While Grace’s brother did everything right, Dr McSweeney adds some more advice to anyone who witnesses a child going into seizure: Try not to panic, and if you can, video the seizure and time it. “We have a rapid access telephone clinic to triage those episodes. We get parents to send us in a video and that has really helped the diagnostic process.

“In the panic of a seizure it might be difficult to remember what happened or what the child was doing beforehand. If we can, we get a pre-episode account,” adds Dr McSweeney. 

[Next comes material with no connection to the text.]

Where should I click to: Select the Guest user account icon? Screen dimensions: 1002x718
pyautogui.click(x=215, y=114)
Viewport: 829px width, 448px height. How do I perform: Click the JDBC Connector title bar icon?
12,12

If there was a witness, we ask what the child was doing, if they noticed any colour changes, of it they complained of symptoms beforehand, were they unresponsive, did the head or the eyes go to one side, or if there was posturing (an unusual position of the limbs) or prolonged jerking of the limbs


All the information they can gather helps the neurologist define if it is indeed epilepsy, what epilepsy syndrome it is, and what the cause of it is. “There are lots of genetic causes and over the years the role of genetics has really expanded,” notes Dr McSweeney. 

“In the beginning, we were doing single-gene testing and now, for example, there are 134 genes on the severe infantile epilepsy panel, that we can test for. The field is expanding all the time and that’s going to be really important in terms of precision medicine whereby we treat on the basis of the genetic condition. 

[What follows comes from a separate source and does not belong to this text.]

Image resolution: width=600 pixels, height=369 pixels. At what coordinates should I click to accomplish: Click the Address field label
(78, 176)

Of course, there isn’t a genetic basis for every epilepsy.” For the next year or so, every morning Helen would watch Grace heading off for school hoping she wouldn’t have a seizure that day. 

“It was very difficult for her having seizures in school; she only told me this afterwards. Grace wrote an essay on her personal experiences and what she could remember about the anxiety of going into school every morning.” 

It is hard enough under normal circumstances to be a teenager, adjusting to a big new secondary school and making new friends, but Grace also had to deal with the lack of autonomy that the seizures brought—not being able to have a shower or wash her hair on her own for example, and struggling to catch up on lessons when she missed class.

The school worked with Helen to put a system in place for when Grace had a seizure, and allowed that she didn’t have to have her homework done that night. “It wipes you out so much, she would need to sleep for three or four hours afterwards. She wasn’t able to function really after having a seizure. That was huge for Grace, it really relieved that pressure.” 

Luckily, under Dr McSweeney’s care at CUH, Grace began to respond to treatment and has now been seizure-free for over two years. “The majority of children do really well,” says Dr McSweeney. 

“More than 70% are pharmaco-responsive and became seizure-free and lead a normal fulfilling life. 

Even if they don’t respond to the first or second treatment that’s not to say that they won’t respond to other treatments.

Helen recalls that nothing prepared them for the journey they went on, but praises Grace for coping: “She went along with it, she knew that’s what we had to do, until we got her up and running. That was it, she didn’t have a choice in the matter.” 

Now at an age where she’ll want to have a social life and go to discos, Grace’s mother jokes, “COVID hit just in time!” 

“We spoke to the epilepsy nurse about Grace moving forward. Obviously, if she’s at discos she has to be careful of lights. She’s already had to be very careful of being on iPads and phones too much. What she has to do now is to learn to live her life alongside epilepsy and forget about the stigma of it.” 

Helen advises any parents whose child has been diagnosed with epilepsy to stay in close contact with the epilepsy nurses: “They were absolutely fantastic—they were so supportive to me when we were trying to educate ourselves around epilepsy. We were all struggling with it and they were my angels. It was great to have them on the end of the phone.”